It was therefore possible to argue that the repayment was made in
1993. Moreover—and this aspect is just as important as the
first—the evidence did not show that the Minister's
auditor considered the matter of the interest accruing on the
amount of the benefits up to the year in which the amount of the
losses that could be carried over was established. I think that,
if that aspect had occurred to him, he would have informed the
appellant about it. The taxpayer thought that the amount of his
income for 1993 would be the amount of the benefits minus the
losses that could be carried over, and I have every reason to
believe that the auditor was also under that impression. That is
the common denominator between the two parties.
[20] Since it
is my view that the parties' mutual agreement in this case
was that suggested by the appellant, the assessment in that
regard is not in keeping with the agreement and the appellant is
entitled to appeal with respect to that aspect.
[21] The
appeal is allowed as regards the rental losses referred to in
paragraph [1] of these reasons. It is also allowed as
regards the amount of advances to be taken into account in the
1993 assessment: that amount is the amount of benefits on which
the parties are agreed, namely $218,541, minus the amount of
money advanced by the appellant to his corporation, namely
$92,527. The assessment is otherwise correct.
Signed at Ottawa, Canada, this 1st day of December 2000.

........

*Set tasks:*
A. Answer each question from the court decision in a line of its own, marked as the question is:
(i) What amount of benefits are the parties agreed on?
(ii) How much money did the appellant advance to his corporation?
(iii) Where and on what date was the decision signed?
B. Print the court decision's text from "[20] Since it" to "of December 2000.", unchanged.
C. According to the court decision, why is the appellant entitled to appeal on the aspect discussed in paragraph [20]? Answer in one to three sentences.
The data placed after this court decision have nothing to do with these tasks.

*Data:*
........

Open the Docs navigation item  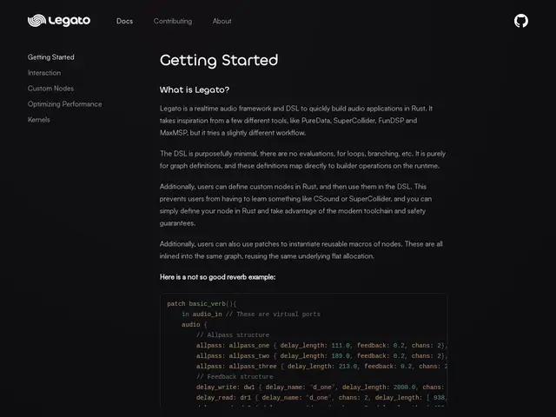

........

*Solution list:*
A.
(i) $218,541
(ii) $92,527
(iii) At Ottawa, Canada, on the 1st day of December 2000

B.
[20] Since it
is my view that the parties' mutual agreement in this case
was that suggested by the appellant, the assessment in that
regard is not in keeping with the agreement and the appellant is
entitled to appeal with respect to that aspect.
[21] The
appeal is allowed as regards the rental losses referred to in
paragraph [1] of these reasons. It is also allowed as
regards the amount of advances to be taken into account in the
1993 assessment: that amount is the amount of benefits on which
the parties are agreed, namely $218,541, minus the amount of
money advanced by the appellant to his corporation, namely
$92,527. The assessment is otherwise correct.
Signed at Ottawa, Canada, this 1st day of December 2000.

C. The parties' mutual agreement was the one the appellant suggested. The assessment on that point does not follow that agreement, so the appellant is entitled to appeal with respect to it.